Allied deception


Genre: Action, Drama, Romance, Thriller, War

Director: Robert Zemeckis

Cast: Brad Pitt, Marion Cotillard, Jarred Harris, Lizzy Caplan, et cetera

Being screened at QFX Cinemas


A tale of spies in love, set during World War II, Allied is deceptive packaging. It seems glamorous from the out with two famed actors — Brad Pitt and Marion Cotillard — on board, but in reality it is a flat and boring flick with nothing powerful to thrill you.

It’s the year 1942. Canadian Intelligence Officer Max Vatan (Brad Pitt) has been given a mission to complete in Casablanca — assassination of German Ambassador. French Resistance Fighter Marianne Beausejour (Marion Cotillard) is his partner for the mission.

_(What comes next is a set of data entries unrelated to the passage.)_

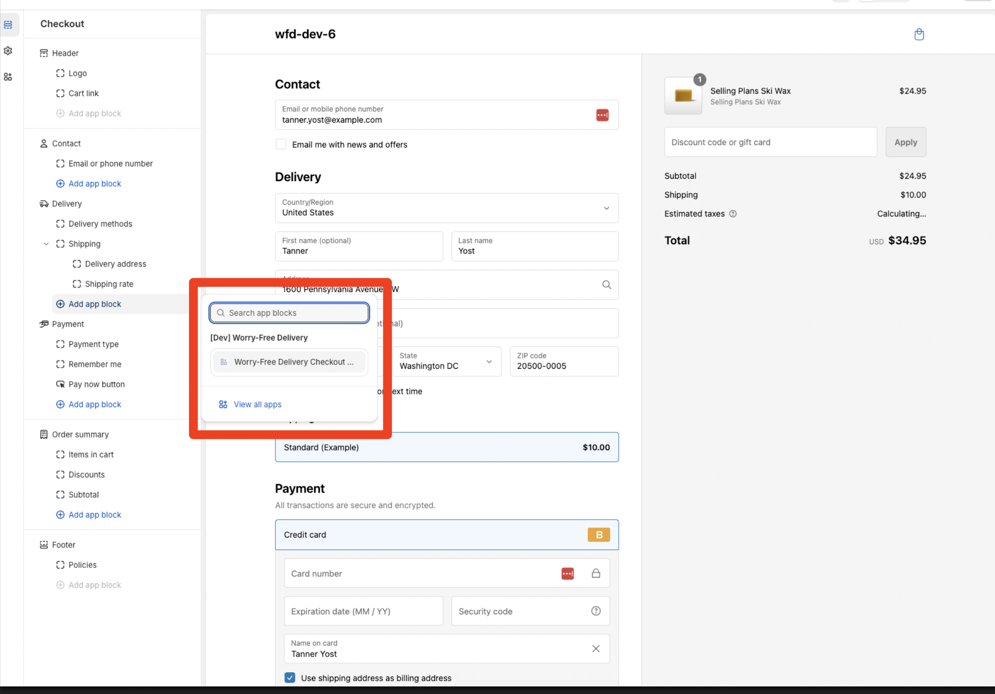Select Standard (Example) shipping option
This screenshot has width=995, height=694.
pos(446,447)
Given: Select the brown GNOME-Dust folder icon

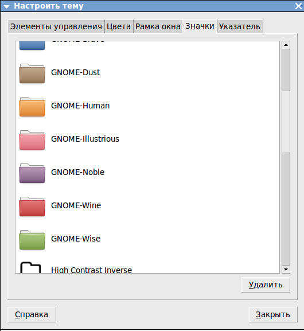Looking at the screenshot, I should (x=32, y=73).
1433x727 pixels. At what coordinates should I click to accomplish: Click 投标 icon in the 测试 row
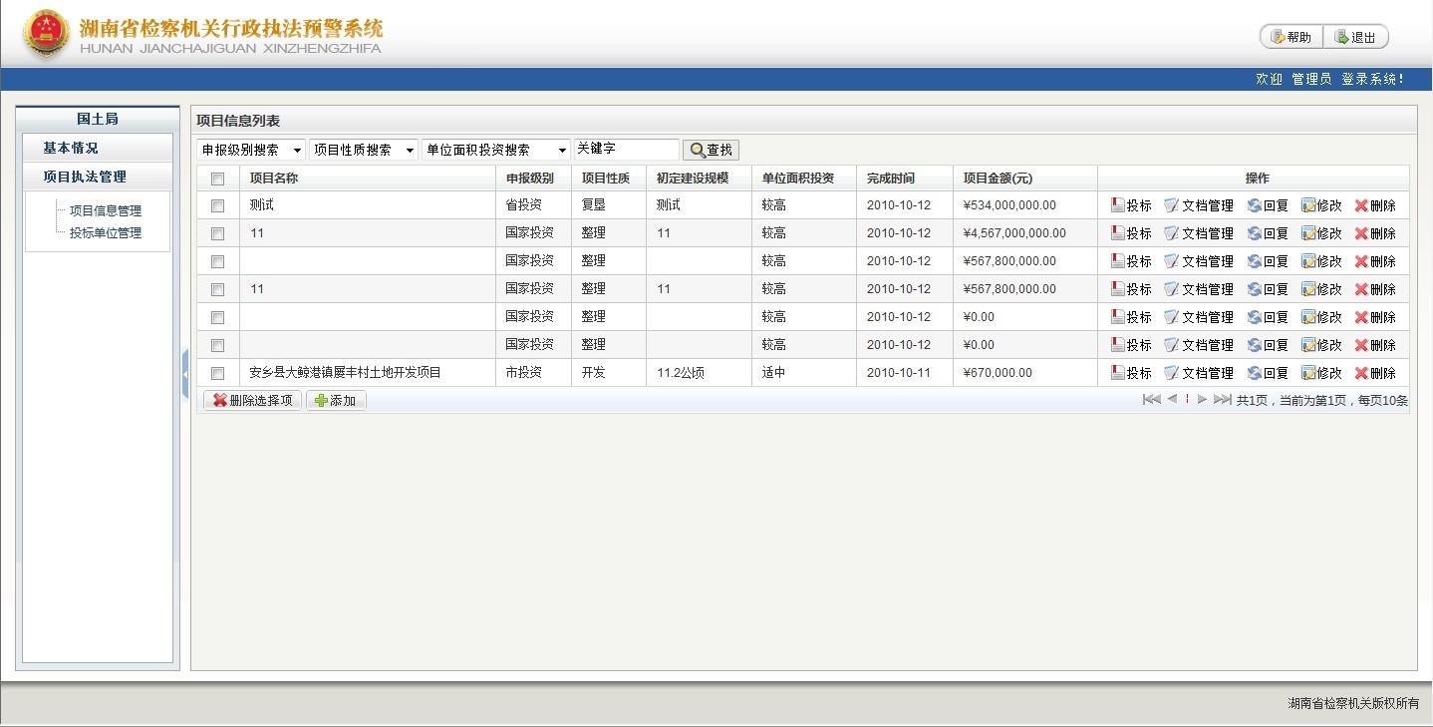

When he travels to Casablanca to accomplish the mission, Max meets Marianne for the first time — and the duo pretend to be husband and wife, and fool everyone with their perfect acting. As they pretend and continue working together to accomplish their mission, the duo fall in love and get married. They are yet to anticipate the unexpected as their relationship is not unaffected by the war.

Allied is victorious in the first half — the plot development and its pace, romance, thrill and chemistry of its protagonists are all kept intact. But the screenplay fails in the second half. The film also starts getting slow and monotonous, lively romance seems too weak to impress, and even the ending is not satisfying.

And names like Pitt and Cotillard can't save the film. When the duo are working together as spies, their chemistry actually sizzles. But once their mission is over, the plotline loses its intrigue and so do their less interesting performances. Pitt gives a flat performance most of the time and Cotillard is no better — her emotions are unfathomable and unrelatable. Sometimes she is overtly livelier than Pitt in some instances, spoiling the connection and chemistry.

Most of the screen space is dominated by these two protagonists, but the supporting actors are good in whatever space they get in the film.

On a positive note, Allied is able to bring the impression of 1942 via its setting — it beautifully captures everything from beautiful sand dunes and dangerous sandstorm to London suburbs.

Poor screenplay with unimpressive lead actors weakens the power of Allied.